To do this, the hematite layer was grown on a crystal substrate made of STO (SrTiO₃), which was chosen to reduce interlayer lattice mismatch, which would otherwise lower the quality of hematite layers produced. The growth layer was coated with a water soluble ‘sacrificial layer’ (SAO) made from (111)-oriented Sr₃Al₂O₆ – a component of cement. Once the sacrificial layer was dissolved in water, the hematite could easily be separated from the growth layer. The free-standing hematite membrane could then be transferred onto Si or Si₃N₄ substrates. This approach minimised the introduction of defects or strain at the AFM-substrate interface, which is crucial in optimising the magnetic properties of the final heterostructure.

Hematite membranes are relatively new in the world of crystalline quantum materials, and combine advantageous characteristics of both bulk 3D ceramics and 2D materials. They have similar magnetic and electronic properties to bulk materials, but are also flexible and durable like 2D materials. This means they can be twisted, bent, or curled into various shapes without fracturing.

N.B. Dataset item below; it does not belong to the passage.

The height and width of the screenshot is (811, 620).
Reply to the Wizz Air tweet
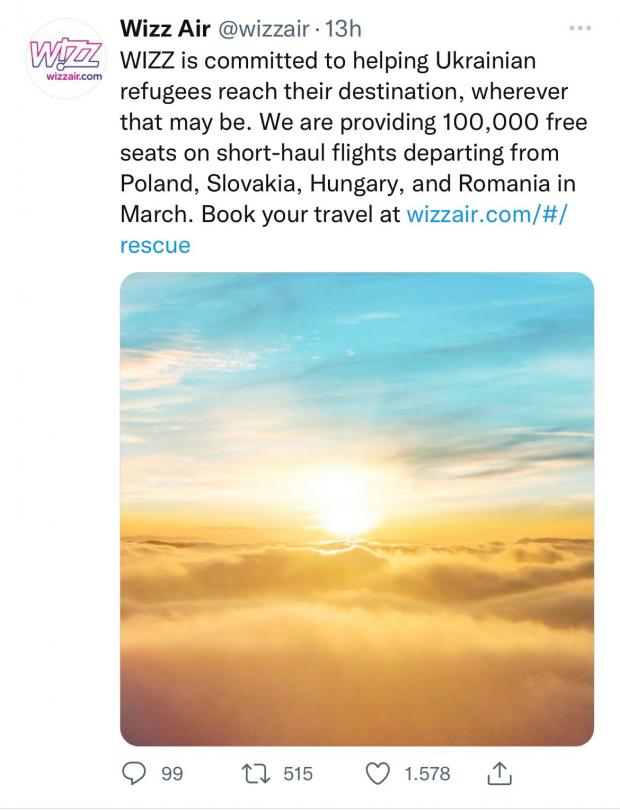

To visualise the topological textures within these membranes, the team developed a novel imaging technique using linearly polarised X-rays which was implemented at the Swiss Light Source. This method revealed that the free-standing layers were able to host a robust family of magnetic patterns. Coupled with their ability to operate at a higher frequency compared to topological spin textures in FM, this finding opens the possibility for topological AFM spin textures in ultra-fast information processing.

These results have recently been published in Nature Materials.

This is the first time that detachable AFM materials with desired topological textures have been produced. This breakthrough opens up new possibilities in producing topological AFM textures for computing, data storage, and spintronics-based devices.

The work builds upon earlier research where the team demonstrated topological textures in an AFM (iron oxide crystals) with robust and ultra-fast properties for the first time.